Metal cations removal improved with adsorbent loading between 20–160 g/L. The 80 g/L adsorbent loading was close to the optimal loading rates because at this point the percentage of metal removals started to plateau as shown in Figure 1. The same trends of an initial increase in metal removals with an increase in adsorbent loading were also observed by Hegazi in their AMD treatment experiments using rice husks and fly ash [14]. The plateau may be attributed to reduced adsorbent-cation contact in thicker slurries caused by poor mixing. This plateauing phenomenon implies that to operationalise tobacco waste used as a metal adsorbent in AMD, an optimal dosage rate that balances out the cost of procuring the tobacco waste and process efficiency must be sought out.
Experiments with industrial AMD demonstrated a reduction in overall efficiencies for iron cation at each loading rate when compared to synthetic AMD runs. Possibly this observation may be attributed to competition for active sites with other ions. Overall metal removal efficiencies reflect that nickel adsorbs strongly and more competitively than iron onto tobacco wastes which are relatively higher for iron at all adsorbent loading rates. However, copper exhibits poorer adsorption characteristics than zinc and iron which portray near-similar adsorption patterns.

3.3.2. Adsorption Isotherms Modelling

Using the formulae in Table 1 and least squares regression methods, the adsorption isotherms model fitting parameters for the different setups were determined and reported in Table 2. The adsorption model fitting was better at a higher initial iron concentration in AMD than if the initial iron concentration was lower. This could be due to the purity of the solutions. At a higher initial concentration, the iron solution was purer and maybe could not suffer from interaction effects from other metals as exhibited in the industrial sample which has a lower initial iron concentration. However, in both cases of higher and lower initial iron concentration, all three isotherm models studied, based on the R2 values from Table 2, were equally suitable in modelling the dynamics of iron adsorption to tobacco waste.

######

## Try it
Copy the tobacco waste adsorption text word for word, starting at the words "3.3.2. Adsorption Isotherms" and ending after "to tobacco waste.".

## Source material
######

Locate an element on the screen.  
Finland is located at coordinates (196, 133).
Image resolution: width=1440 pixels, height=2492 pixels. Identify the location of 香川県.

######

## Solution to the problem
3.3.2. Adsorption Isotherms Modelling

Using the formulae in Table 1 and least squares regression methods, the adsorption isotherms model fitting parameters for the different setups were determined and reported in Table 2. The adsorption model fitting was better at a higher initial iron concentration in AMD than if the initial iron concentration was lower. This could be due to the purity of the solutions. At a higher initial concentration, the iron solution was purer and maybe could not suffer from interaction effects from other metals as exhibited in the industrial sample which has a lower initial iron concentration. However, in both cases of higher and lower initial iron concentration, all three isotherm models studied, based on the R2 values from Table 2, were equally suitable in modelling the dynamics of iron adsorption to tobacco waste.